Preferably, the shaft displacement limiter is located above the first shaft connecting part and the second shaft connecting part, so that space utilization is facilitated, and the shaft displacement limiter is abutted with the fourth shaft.

Preferably, the shaft limiting part is provided with an arc-shaped section, and the fourth shaft is abutted against the arc-shaped section of the shaft limiting part when the hook control swings. Thus, the fourth shaft can smoothly abut against the shaft displacement limiter.

Preferably, the shaft limiting part further comprises a straight line section integrally connected with the arc section; the contact degree of the fourth shaft against the shaft limiting part when the hook control swings gradually increases from the arc-shaped section to the linear section. Therefore, the pushing and supporting force of the hook control from small to large can be provided, so that a better labor-saving effect is achieved.

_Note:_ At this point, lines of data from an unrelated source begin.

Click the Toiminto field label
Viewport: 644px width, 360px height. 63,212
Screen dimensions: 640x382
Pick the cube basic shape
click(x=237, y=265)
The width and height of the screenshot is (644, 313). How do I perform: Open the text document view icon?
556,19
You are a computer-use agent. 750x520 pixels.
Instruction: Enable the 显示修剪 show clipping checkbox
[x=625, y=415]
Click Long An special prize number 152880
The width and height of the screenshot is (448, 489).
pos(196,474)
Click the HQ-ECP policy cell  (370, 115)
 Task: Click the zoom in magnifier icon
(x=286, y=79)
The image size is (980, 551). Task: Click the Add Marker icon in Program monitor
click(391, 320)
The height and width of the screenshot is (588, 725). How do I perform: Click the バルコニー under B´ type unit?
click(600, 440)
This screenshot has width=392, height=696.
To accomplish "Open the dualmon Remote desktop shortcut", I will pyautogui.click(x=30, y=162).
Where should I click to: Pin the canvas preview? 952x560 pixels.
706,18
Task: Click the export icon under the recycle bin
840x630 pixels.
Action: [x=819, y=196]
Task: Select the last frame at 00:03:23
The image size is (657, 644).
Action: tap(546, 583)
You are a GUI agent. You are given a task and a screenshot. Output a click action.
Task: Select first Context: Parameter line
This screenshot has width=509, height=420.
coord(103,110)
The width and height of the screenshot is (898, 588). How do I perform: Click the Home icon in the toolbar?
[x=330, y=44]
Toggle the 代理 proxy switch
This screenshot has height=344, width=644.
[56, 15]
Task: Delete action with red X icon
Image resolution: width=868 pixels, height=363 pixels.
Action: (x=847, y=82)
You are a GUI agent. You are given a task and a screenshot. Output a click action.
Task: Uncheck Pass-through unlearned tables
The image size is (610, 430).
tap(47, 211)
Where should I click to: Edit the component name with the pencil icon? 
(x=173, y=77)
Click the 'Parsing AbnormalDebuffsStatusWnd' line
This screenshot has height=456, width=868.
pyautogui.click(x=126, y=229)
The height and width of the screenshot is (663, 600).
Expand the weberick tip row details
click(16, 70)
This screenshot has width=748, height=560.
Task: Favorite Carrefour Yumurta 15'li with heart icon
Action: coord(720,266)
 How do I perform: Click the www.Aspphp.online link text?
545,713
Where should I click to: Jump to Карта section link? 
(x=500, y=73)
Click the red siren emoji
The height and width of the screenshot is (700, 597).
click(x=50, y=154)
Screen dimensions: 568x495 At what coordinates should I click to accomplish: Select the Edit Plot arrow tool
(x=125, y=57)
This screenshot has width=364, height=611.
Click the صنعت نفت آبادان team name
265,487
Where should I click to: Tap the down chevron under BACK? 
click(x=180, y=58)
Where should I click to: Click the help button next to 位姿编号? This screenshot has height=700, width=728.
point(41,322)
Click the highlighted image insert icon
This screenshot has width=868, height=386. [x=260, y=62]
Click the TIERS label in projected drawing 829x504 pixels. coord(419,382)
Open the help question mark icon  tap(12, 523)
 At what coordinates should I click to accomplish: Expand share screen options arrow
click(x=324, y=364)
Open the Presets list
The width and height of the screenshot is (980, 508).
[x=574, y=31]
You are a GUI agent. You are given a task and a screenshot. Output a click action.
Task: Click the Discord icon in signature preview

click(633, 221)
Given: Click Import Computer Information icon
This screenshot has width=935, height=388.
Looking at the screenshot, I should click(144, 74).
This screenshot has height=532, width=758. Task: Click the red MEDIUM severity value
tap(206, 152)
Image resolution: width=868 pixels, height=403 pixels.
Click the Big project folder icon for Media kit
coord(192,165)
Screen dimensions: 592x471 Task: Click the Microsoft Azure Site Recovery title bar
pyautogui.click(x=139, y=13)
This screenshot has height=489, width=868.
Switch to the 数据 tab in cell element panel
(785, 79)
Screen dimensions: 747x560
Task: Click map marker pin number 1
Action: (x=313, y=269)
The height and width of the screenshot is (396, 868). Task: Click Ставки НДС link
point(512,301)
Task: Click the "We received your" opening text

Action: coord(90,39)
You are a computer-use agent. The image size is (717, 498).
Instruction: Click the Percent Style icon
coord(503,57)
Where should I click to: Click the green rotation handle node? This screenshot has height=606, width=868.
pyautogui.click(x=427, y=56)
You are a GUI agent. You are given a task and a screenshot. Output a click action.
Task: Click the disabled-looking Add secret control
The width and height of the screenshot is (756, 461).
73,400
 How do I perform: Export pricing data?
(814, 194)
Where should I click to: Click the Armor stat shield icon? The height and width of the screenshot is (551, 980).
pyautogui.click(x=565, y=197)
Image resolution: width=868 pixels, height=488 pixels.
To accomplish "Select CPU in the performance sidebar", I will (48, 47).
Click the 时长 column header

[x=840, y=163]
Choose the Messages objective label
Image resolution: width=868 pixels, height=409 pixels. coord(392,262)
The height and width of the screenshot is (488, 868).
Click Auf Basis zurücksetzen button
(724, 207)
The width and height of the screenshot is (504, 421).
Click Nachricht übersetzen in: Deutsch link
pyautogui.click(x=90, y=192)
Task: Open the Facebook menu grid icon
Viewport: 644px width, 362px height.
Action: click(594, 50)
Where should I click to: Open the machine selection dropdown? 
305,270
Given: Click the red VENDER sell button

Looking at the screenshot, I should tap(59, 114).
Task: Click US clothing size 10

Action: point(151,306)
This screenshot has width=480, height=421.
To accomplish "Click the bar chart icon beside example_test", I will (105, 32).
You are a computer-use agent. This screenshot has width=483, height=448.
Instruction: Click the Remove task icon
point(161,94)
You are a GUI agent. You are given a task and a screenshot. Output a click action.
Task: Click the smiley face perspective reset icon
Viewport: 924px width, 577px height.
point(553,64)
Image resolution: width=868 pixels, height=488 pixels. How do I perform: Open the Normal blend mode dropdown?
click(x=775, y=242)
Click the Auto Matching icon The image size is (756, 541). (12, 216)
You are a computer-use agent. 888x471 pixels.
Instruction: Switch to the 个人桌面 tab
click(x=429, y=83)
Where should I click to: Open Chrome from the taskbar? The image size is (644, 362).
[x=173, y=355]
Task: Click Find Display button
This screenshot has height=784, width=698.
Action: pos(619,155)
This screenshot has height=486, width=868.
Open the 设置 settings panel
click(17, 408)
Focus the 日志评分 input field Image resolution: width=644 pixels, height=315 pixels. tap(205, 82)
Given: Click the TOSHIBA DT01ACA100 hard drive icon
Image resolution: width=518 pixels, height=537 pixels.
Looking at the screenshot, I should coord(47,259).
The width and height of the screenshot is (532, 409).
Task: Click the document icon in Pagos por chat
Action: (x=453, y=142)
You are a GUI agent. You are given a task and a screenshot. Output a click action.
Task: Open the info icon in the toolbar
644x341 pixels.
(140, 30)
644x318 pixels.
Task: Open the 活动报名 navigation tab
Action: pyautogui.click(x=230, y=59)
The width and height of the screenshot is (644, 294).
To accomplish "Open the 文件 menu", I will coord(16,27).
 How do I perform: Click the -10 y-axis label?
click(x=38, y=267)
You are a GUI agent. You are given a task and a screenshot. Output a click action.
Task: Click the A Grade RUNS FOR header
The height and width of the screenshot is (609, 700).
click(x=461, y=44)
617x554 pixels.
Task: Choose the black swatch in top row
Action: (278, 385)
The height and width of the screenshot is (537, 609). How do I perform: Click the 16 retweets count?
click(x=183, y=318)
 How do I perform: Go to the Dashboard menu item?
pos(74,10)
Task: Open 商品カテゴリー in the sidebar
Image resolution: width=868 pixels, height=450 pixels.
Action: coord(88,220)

Preferably, an angle is formed between an extension line passing through the axis of the first shaft and the axis of the third shaft and another extension line passing through the axis of the third shaft and the axis of the fourth shaft, and the angle is between 30 degrees and 57 degrees. Thus, better labor-saving effect can be achieved.

Preferably, the elastic member may be a torsion spring, and the torsion spring has a loop portion, and the first and second connection ends extend from the loop portion; the ring-shaped part is sleeved on the second shaft connecting part of the machine body; the first connecting end is arranged on the first connecting shaft part, and the second connecting end is arranged on the hooking control part. Therefore, the space can be effectively utilized to assemble the elastic piece, and the stable resilience of the hook control piece is endowed.

Drawings

The following embodiments are further described with reference to the accompanying drawings, in which:

Fig. 1 is a perspective view of a binding machine according to a preferred embodiment of the present invention.

Fig. 2 is an exploded perspective view of the binding machine according to the preferred embodiment of the present invention.

Fig. 3 is an exploded perspective view of a driving assembly of a stapler according to a preferred embodiment of the present invention.

FIG. 4 is a front view of a binder with a housing removed according to a preferred embodiment of the present invention.

Fig. 5 is a schematic view of the state of fig. 4 after an operation.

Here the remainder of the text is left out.